Actualmente, las comunidades Awá, Épera y Chachi ubicadas en la frontera norte, afirman que no están preparadas para las clases mediante la nueva modalidad en línea, propuesta por el Ministerio de Educación.

“El estudiante de frontera procede [a menudo] de un hogar disfuncional, con poquísimos recursos económicos. Realmente el estudiante tiene bastantes falencias en lo educativo. No podemos igualarnos con la capital que tiene todos los recursos tecnológicos. Ante esta situación de la pandemia es más notable aún”, afirma Antonia Hurtado, directora de la escuela fiscal 26 de Agosto ubicada en San Lorenzo. Hurtado afirma que no ha recibido información sobre sí se hará entrega de algún kit de resguardo para los alumnos, como mascarillas.

Clases online, no son una opción en la provincia de Esmeraldas, la gran mayoría no poseen internet permanentemente.

Educación en línea, un reto para la región sierra

Cecilia Vázquez, docente de una institución educativa fiscal en la ciudad de Ibarra, en un sector de bajos recurso en la parroquia de San Antonio, afirma que trabajar en modo virtual es complicado por las restricciones de conexión de sus alumnos. “Doy clases a 40 niños, y de ellos, solo uno tiene acceso a internet.
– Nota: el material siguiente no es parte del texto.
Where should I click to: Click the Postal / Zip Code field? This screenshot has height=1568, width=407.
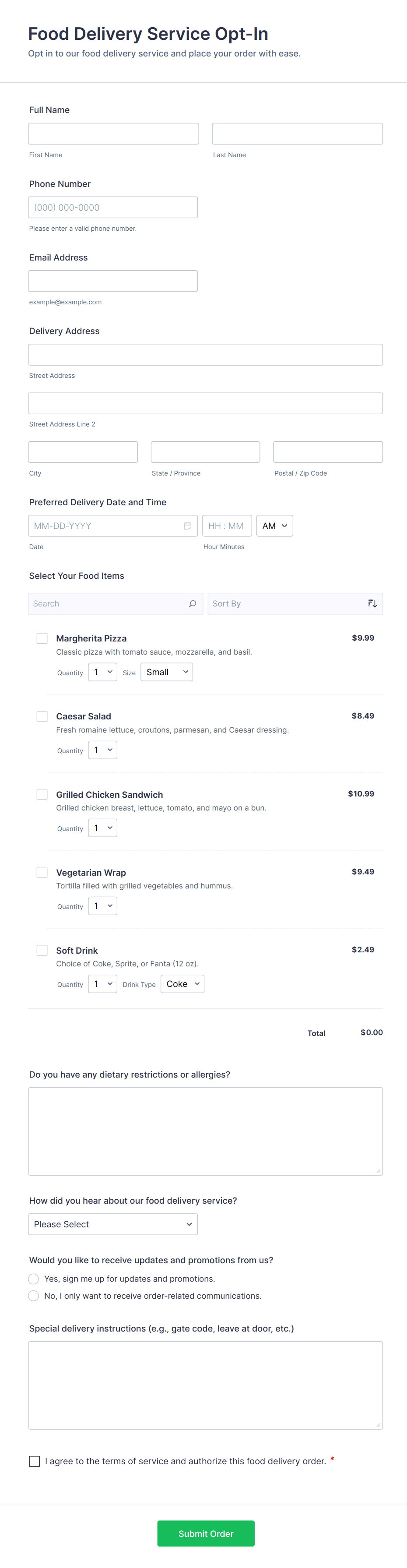tap(327, 452)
Con el resto de los niños mantengo conexión por WhatsApp, pero entre una o dos veces por semana; sus padres tienen que caminar horas para poder tener una conexión a internet y enviarme los trabajos de los niños. No podemos seguir así”, afirma la educadora.

Por el momento, la Sierra mantiene sus actividades académicas de forma virtual, las cuales culminarán el 30 de junio. Se debe resaltar que, desde ya, cientos de padres se cuestionan si inscribir a sus hijos en el próximo año lectivo, periodo 2020- 2021. “No es lo mismo mantener clases en línea que presenciales. Además, a los niños de por sí, les cuesta estar puestos un mandil, se lo sacan y lo botan donde sea, peor aún una mascarilla. ¿Quién me garantiza la salud de mi hija en el colegio? Estamos en crisis y el pago de pensiones hoy es imposible”, señala Maribel Vásquez, madre de familia, quien mantiene a su hija en una institución privada.

Maestros prefieren impartir clases visitando a sus alumnos en sus hogares, antes que exponerlos a ser contagiados por COVID-19.